На подходе к стоянке нас встретили те же два пса. Махали хвостами и тыкались холодными носами в ладони, терли боками об ноги и легонько прикусывали пальцы. Учуяв запах мяса, они полюбили нас еще больше и готовы были даже спеть нам приветственную песнь. Жалко, не умеют.
За жилым аилом на берегу небольшого, метров 100 в длину, озерца горел большой костер. Прогорающие смолистые сучья выбрасывали в небо целые снопы искр, которые смешивались со звездами. Вокруг костра сидели все обитатели стоянки, от самых мелких до самых взрослых. Совсем малыши сидели на коленях у матерей и сестер, сверкая черными глазенками. Ребятня постарше и мужики сидели прямо на траве, попивая чай из больших кружек.
Но главным у костра, вне всякого сомнения, был старый-старый алтаец. Что он здесь делает? Зачем его притащили в горы? Ему бы дома у печи правнуков нянчить, а он тут…
Нам дали место у костра и налили чаю. Мы свалили у огня охапку сушняка, который притащили с собой. Так принято в тайге – к чужому костру со своими дровами.
Я с огромным интересом смотрел вокруг. Я снова, в который уже раз здесь, словно бы провалился в прошлое.

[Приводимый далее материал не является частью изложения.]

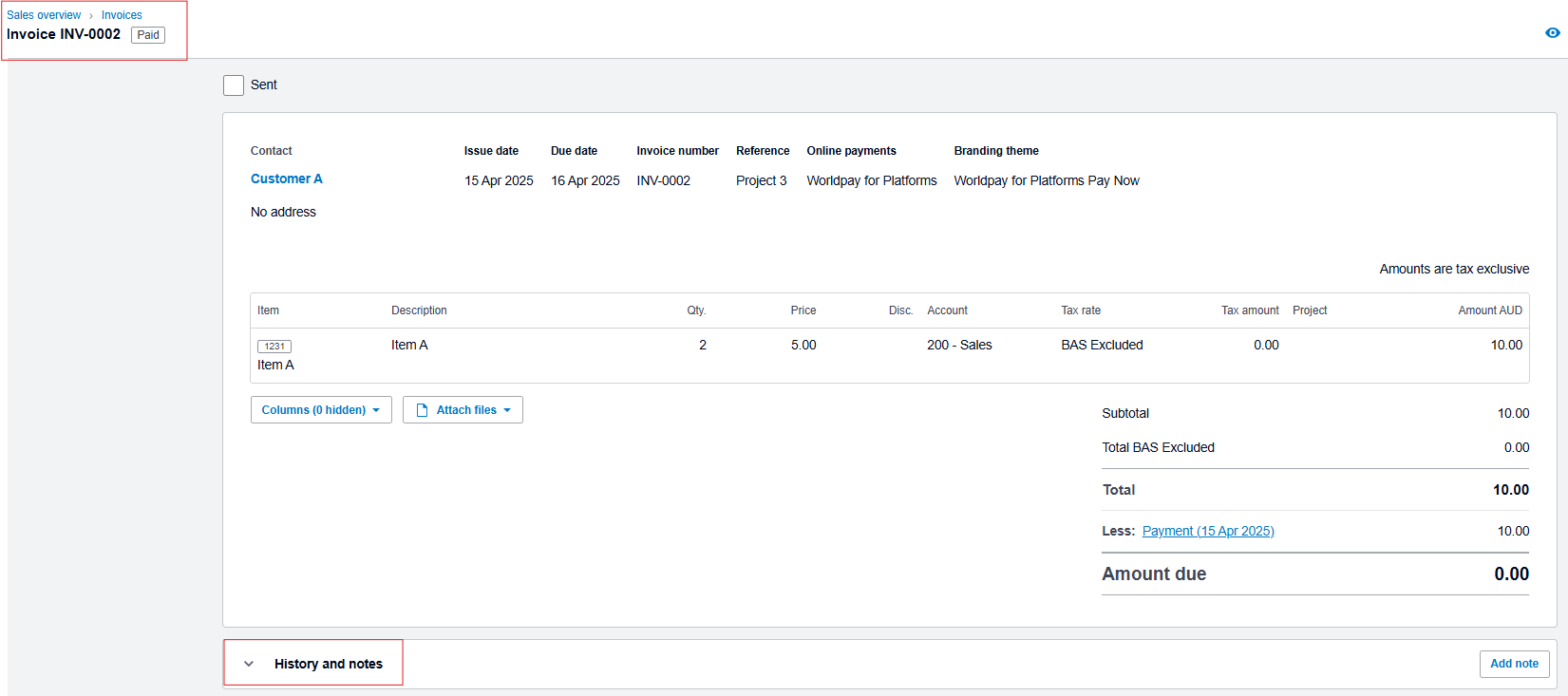Click the 15 Apr 2025 issue date

[x=499, y=180]
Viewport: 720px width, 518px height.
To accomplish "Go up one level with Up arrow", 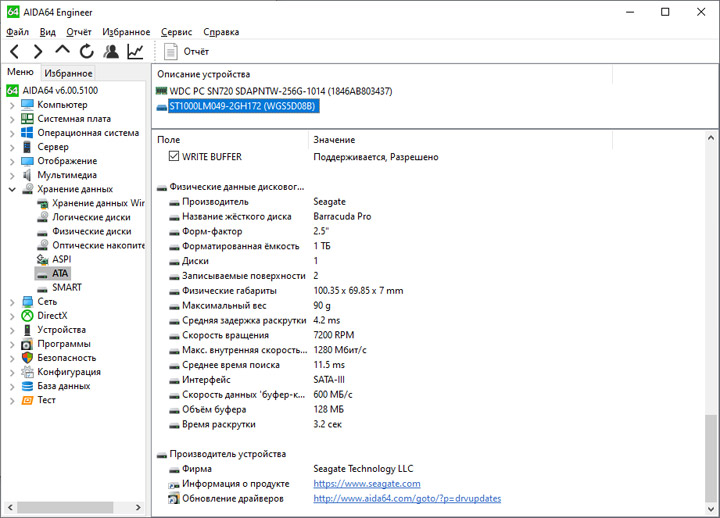I will pos(63,51).
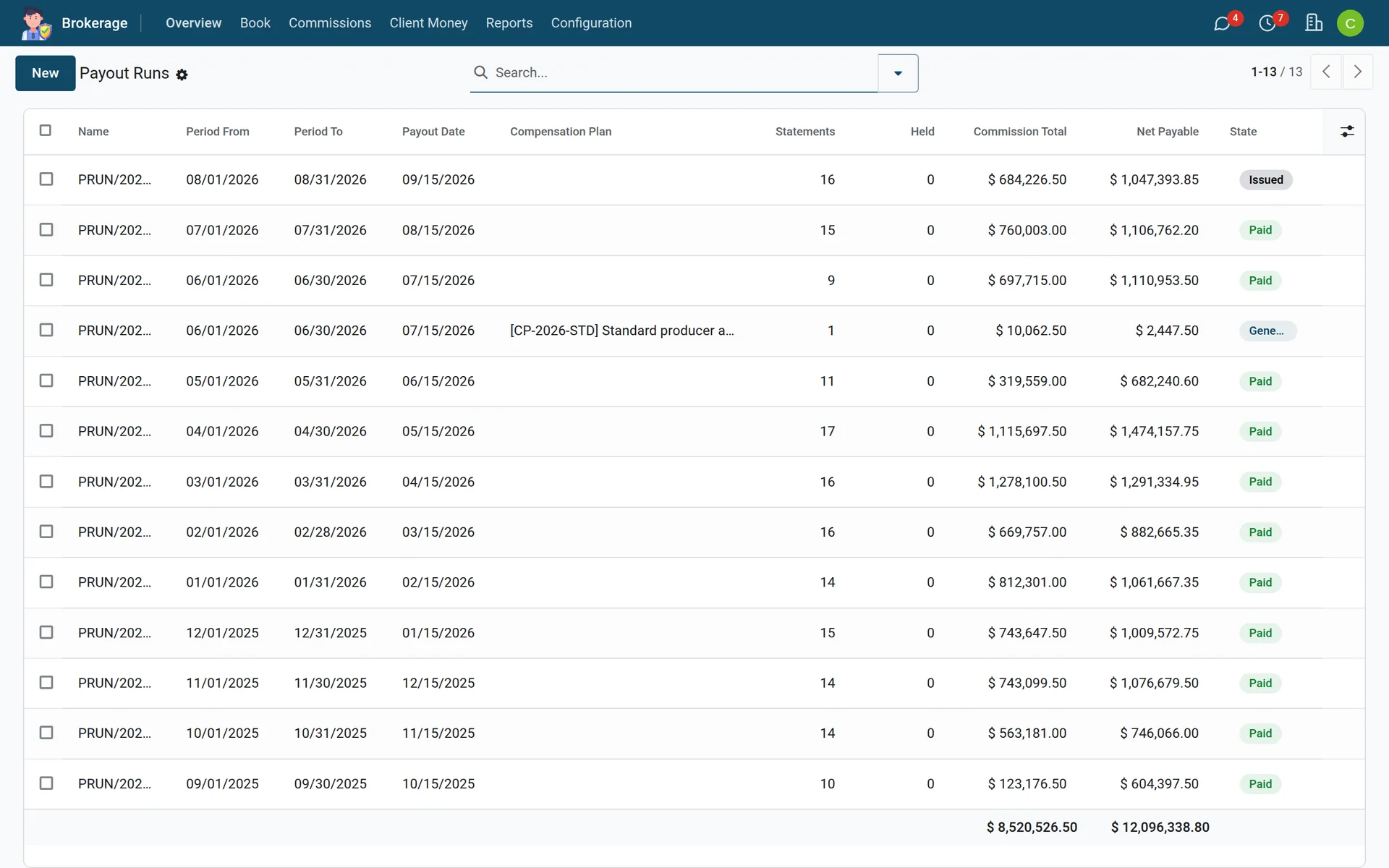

Ночь, горы, в радиусе 50 км ни одного человека кроме сидящих у костра, сам этот огромный костер, бесконечный купол неба над головой, черноглазые молчаливые люди вокруг огня, ароматный горячий чай и немного дребезжащий, некрепкий уже голос старика, который что-то рассказывает на своем языке. Я не понимал ни одного слова, но это было и не важно. Я впитывал все это каждой клеточкой тела. Кто еще вот так сидел в горах у костра и слушал алтайские легенды.
К своему костру мы вернулись глубокой ночью. Все уже спали. Мы с Мишей уселись к огню и принялись разговаривать. Я расспрашивал, а он рассказывал. Об алтайцах, о традициях, о легендах, о духах, об алмысах тоже говорил. Много нового для себя я тогда узнал, и когда-нибудь напишу и об этом тоже. И о том, как к нашему костру приехали две амазонки и пытались меня увезти, как мы ждали в засаде медведя, как ночевали зимой, завернувшись в дюрханы, как я ездил на Укок.